• Exercise aim:
Only a number is wanted here: the count of lines in the entries below that contain the word "accomplish".

• Data extract:

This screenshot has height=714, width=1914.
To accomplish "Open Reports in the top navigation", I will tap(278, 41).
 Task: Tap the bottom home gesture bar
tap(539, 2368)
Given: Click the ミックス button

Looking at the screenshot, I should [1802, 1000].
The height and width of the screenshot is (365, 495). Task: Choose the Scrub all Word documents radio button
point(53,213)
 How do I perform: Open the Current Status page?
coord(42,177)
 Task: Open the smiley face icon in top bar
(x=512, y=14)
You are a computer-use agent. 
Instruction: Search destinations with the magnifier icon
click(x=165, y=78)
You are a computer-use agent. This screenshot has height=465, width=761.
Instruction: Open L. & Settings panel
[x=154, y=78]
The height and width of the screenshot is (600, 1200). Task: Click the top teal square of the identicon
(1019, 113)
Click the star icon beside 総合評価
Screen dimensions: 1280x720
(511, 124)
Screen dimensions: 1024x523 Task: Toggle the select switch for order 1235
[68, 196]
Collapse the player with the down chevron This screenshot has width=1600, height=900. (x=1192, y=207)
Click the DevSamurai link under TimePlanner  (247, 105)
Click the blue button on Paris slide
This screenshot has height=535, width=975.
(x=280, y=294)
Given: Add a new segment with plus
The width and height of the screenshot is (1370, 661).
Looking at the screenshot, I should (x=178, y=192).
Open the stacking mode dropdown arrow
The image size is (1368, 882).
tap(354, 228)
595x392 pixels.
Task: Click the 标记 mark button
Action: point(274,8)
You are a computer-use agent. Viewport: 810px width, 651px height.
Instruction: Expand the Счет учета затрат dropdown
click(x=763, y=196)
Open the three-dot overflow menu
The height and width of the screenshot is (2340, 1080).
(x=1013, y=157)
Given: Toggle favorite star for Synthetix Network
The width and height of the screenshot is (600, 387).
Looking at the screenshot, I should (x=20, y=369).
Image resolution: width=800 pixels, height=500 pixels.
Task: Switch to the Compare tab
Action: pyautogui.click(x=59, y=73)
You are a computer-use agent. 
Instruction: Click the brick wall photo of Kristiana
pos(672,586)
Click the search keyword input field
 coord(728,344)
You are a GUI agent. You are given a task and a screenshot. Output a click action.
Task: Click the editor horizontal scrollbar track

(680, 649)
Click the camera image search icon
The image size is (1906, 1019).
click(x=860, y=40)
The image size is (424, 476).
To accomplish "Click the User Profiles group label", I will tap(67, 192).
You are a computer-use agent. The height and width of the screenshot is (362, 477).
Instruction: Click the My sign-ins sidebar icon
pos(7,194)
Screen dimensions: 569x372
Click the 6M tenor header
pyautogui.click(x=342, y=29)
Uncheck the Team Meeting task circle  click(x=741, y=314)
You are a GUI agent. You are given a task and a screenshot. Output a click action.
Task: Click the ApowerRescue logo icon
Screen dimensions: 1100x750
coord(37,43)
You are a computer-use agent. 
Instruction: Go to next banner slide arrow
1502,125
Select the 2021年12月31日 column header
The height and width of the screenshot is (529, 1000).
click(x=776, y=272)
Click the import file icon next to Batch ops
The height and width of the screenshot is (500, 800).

• Output for this task:
2